May 11, 2022   A calm and beautiful morning on Mikinaak Creek

      For several days, I had wanted to go across the creek and look for ‘sheds’ (whitetail deer antlers that have fallen off) in the woods. My slow foray into its woods and sunlit places just after snowmelt, is typically one of visual wonder. Heavy winter snow crushed the leaves and grass down atop the undulating landscape. Ponds of snowmelt encourages flowers and herbs to break through the matted gray mass and their florescent green stems and tiny white flowers to awaken the forest floor.

    It's through this maze of blown down and standing trees that deer trails wind through groves of century-old poplar, fifty-five year old white spruce, bur oak, birch, alder, red willow, and all their assorted kin that I keep my eyes open for sheds. Sometimes I find animal bones, bits and pieces, mostly deer that have been killed by wolves or coyotes; anything smaller, rabbits and the like, are consumed whole, and what’s leftover isn’t in a recognizable form unless you see fur or hair ingrained feces, then you can make a wild guess.
====
# Exercise objective
Please continue the account of searching for shed deer antlers in the woods across Mikinaak Creek, picking up after its last sentence.
====
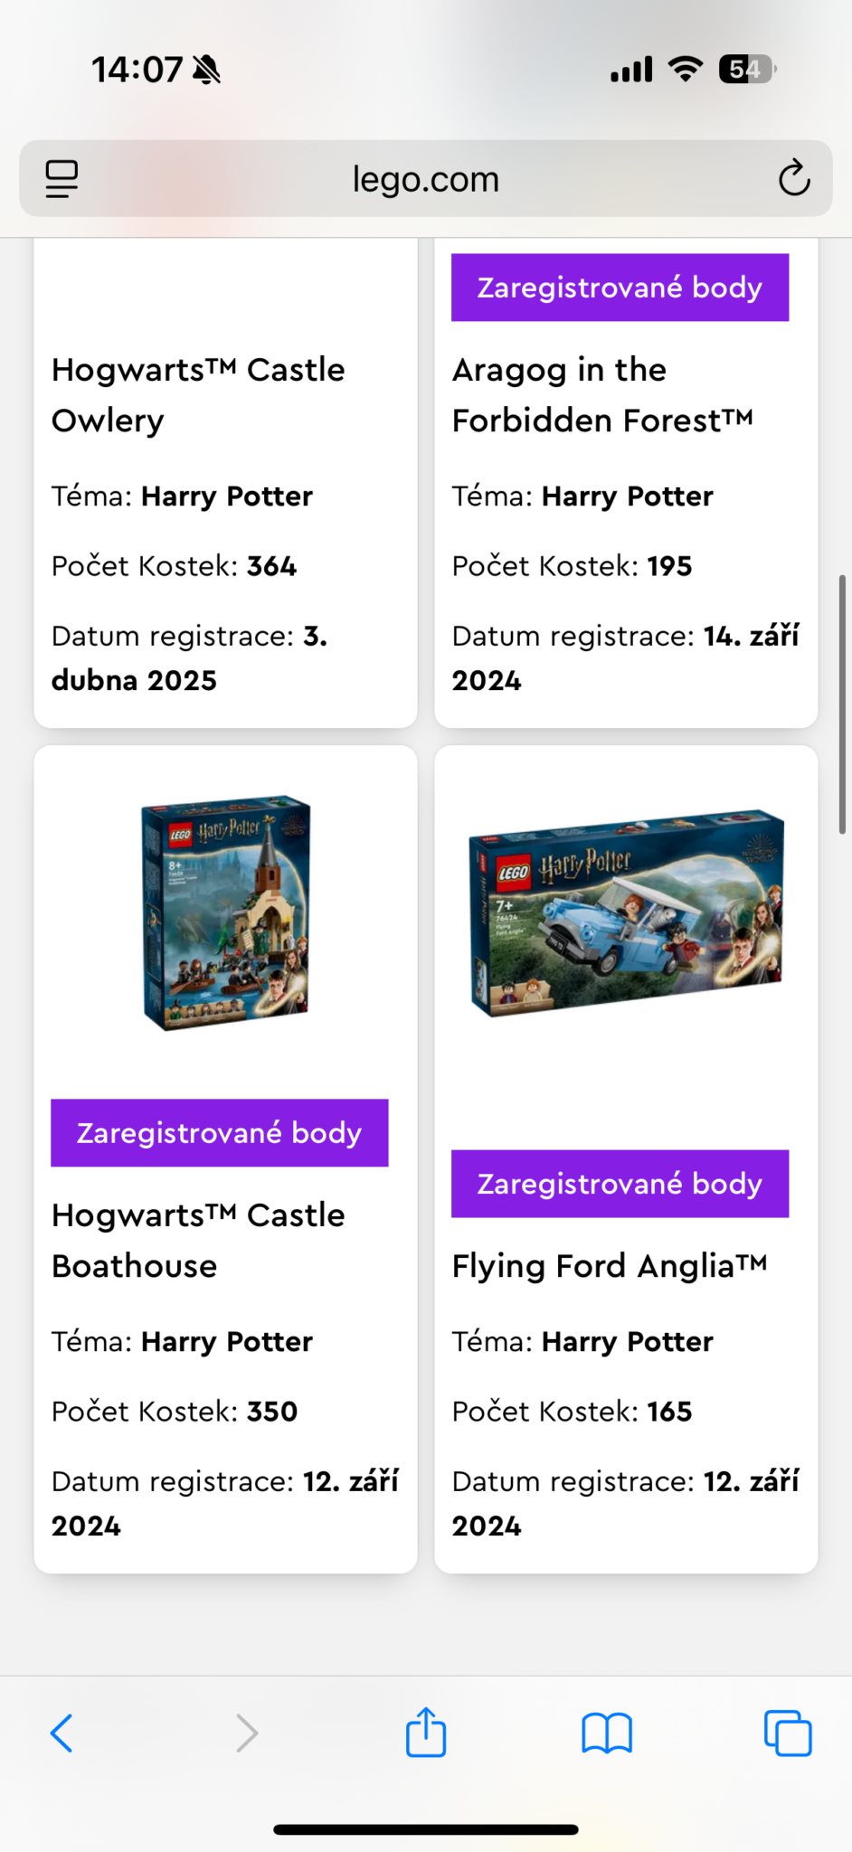Screen dimensions: 852x1852
Task: Open the tab switcher
Action: [x=787, y=1733]
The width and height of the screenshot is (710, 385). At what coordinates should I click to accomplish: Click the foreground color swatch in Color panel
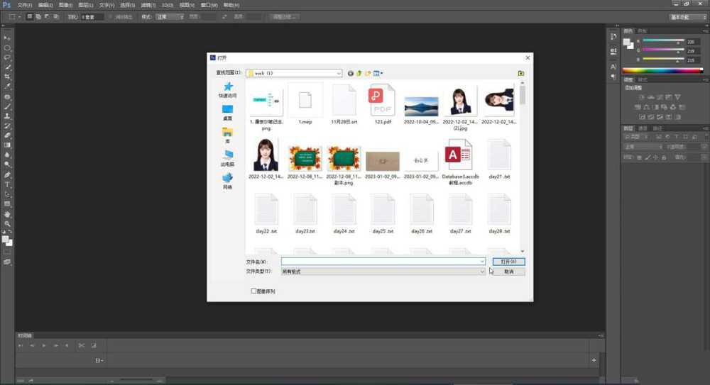click(627, 43)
====
# Exercise result
"... almost directly across from the house."

"Upstream across the yard ..."

    So I decided to go look on Wednesday; I had to use the jon boat as the Mikinaak is 125-yards wide here now with all the rain we've been getting and rapidly flowing north. I took the four-wheeler and pulled the boat from downstream of the house, upstream across the yard, then pushed off into the current to arrive where I wanted to go almost directly across from our house. 

Heading home in the jon boat.

  Whitetail deer/bucks shed their antlers in late fall or early spring. Bucks grow antlers. Female whitetail deer or ’does,’ do not. Antlers are prized by some hunters
as proof of acquisition or hunting skill; or mounted in commemoration of a particular year or individual. The Riverfront Station in Wannaska has an impressive array of antler mounts in their convenience store, including the Palmville 30+ pointer, a high ranking Minnesota buck taken in the 1960s.

    People use the antlers in various ways; maybe as chandelier-like ornamentation or cultural applications as physical adornment. One of my neighbors has a specially trained dog that hunts only for sheds; I don’t doubt him, having read about dogs who hunt for mushrooms too. I have a set of antlers in my office, one of three similar-sized bucks I shot many years ago, and has a 60-inch dried Bull snake skin coiled around its ten tines.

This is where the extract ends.